To help keep farms and open spaces here, the town recently offered a new open space protection tool to interested landowners. It’s called a term conservation easement, and it means participating landowners can receive tax reductions of 50 to 90 percent in return for not developing their lands for 15 to 75 years. The Bethlehem Town Board granted these tax benefits for property taxes earlier this year, and the Bethlehem Board of Education is currently considering whether or not to give participating landowners relief from school taxes as well.
Farms and open spaces in Bethlehem absorb storm water (which helps reduce flooding), provide wildlife habitat and furnish beautiful views. The costs for these services are borne by the landowners, but the benefits are reaped by the rest of us.

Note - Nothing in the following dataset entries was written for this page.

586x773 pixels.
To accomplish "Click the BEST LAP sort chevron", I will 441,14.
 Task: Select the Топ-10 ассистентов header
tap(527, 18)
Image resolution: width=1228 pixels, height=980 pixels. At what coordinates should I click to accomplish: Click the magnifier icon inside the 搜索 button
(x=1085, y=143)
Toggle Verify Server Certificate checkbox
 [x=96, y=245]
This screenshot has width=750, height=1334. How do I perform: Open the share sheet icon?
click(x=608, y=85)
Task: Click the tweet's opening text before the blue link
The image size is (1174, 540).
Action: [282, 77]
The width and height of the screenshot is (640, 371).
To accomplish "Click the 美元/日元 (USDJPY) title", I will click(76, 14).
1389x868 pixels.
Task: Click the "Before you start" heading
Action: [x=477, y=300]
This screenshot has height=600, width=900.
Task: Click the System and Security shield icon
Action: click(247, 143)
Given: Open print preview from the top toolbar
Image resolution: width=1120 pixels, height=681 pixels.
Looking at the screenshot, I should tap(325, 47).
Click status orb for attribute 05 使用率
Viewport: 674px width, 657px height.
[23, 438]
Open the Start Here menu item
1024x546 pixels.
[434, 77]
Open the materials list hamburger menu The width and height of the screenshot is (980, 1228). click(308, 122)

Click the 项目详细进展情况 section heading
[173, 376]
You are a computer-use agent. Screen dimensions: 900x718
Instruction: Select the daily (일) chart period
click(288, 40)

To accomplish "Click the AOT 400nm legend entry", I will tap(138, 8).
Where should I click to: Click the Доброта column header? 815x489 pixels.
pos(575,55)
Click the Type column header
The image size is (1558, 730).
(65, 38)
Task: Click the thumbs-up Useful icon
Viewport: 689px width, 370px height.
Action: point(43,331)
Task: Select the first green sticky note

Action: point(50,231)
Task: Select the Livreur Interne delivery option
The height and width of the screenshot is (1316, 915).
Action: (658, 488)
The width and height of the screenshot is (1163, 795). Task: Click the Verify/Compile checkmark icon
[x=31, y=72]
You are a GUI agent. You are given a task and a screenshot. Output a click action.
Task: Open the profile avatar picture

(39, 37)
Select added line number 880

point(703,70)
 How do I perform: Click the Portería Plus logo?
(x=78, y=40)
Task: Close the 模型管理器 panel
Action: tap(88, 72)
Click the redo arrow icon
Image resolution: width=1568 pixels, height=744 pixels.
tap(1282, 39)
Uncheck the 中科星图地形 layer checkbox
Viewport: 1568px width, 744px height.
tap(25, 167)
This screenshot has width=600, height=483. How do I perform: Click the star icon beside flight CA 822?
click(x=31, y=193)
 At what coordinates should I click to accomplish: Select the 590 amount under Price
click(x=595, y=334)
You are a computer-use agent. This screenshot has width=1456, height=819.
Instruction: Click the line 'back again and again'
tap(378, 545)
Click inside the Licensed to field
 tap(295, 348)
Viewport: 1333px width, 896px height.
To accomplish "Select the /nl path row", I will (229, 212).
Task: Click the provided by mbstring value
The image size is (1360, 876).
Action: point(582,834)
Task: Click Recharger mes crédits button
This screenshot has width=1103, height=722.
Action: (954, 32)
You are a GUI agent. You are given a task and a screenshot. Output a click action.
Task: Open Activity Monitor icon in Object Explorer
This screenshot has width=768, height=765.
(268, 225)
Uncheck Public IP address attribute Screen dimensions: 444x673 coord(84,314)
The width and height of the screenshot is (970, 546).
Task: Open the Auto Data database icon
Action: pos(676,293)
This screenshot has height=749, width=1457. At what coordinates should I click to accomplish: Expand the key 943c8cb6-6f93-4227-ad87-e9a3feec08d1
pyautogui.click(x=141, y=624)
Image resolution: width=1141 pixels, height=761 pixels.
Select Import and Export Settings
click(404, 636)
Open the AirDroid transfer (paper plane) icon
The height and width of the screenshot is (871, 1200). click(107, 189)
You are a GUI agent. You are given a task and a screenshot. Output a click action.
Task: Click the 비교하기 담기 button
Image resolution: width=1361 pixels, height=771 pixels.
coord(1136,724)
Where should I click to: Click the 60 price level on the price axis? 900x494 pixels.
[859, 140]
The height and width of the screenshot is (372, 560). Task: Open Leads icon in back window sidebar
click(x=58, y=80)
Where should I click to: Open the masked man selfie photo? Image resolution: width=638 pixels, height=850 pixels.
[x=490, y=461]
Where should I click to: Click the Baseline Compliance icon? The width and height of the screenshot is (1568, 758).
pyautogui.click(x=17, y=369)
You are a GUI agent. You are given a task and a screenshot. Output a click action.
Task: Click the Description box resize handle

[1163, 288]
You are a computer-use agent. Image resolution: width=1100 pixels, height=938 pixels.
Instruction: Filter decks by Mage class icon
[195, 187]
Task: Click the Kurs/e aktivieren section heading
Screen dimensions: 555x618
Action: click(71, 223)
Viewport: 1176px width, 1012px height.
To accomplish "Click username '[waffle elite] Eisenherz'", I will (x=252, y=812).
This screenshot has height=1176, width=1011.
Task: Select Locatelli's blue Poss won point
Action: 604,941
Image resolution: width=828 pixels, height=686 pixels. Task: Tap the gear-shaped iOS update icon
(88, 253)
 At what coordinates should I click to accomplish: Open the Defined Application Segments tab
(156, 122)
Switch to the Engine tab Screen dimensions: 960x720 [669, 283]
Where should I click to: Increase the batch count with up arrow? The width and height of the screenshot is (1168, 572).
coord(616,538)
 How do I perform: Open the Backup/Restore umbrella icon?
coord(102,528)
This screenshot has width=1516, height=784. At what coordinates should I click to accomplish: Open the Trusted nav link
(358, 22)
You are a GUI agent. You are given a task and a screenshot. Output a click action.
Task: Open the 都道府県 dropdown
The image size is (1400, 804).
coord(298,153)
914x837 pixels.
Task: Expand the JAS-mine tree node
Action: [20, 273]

Town officials project that the average increase in school taxes would be well under $1 for the average household. (This is a far cry from the misleading $93 figure recently cited by Dan Cunningham in his letter to The Spotlight. His figure was based on $86 for a veterans credit, plus $7 for term conservation easements, with the preposterous assumption that every parcel larger than 15 acres would not be developed for at least 50 years.)
School taxes are far higher than property taxes, so tax relief from the school district will be extremely helpful for landowners wanting to keep their lands in agriculture and open space. It’s a good move for our whole town, and I hope the Bethlehem Board of Education hears this message at its public hearing on Dec. 17.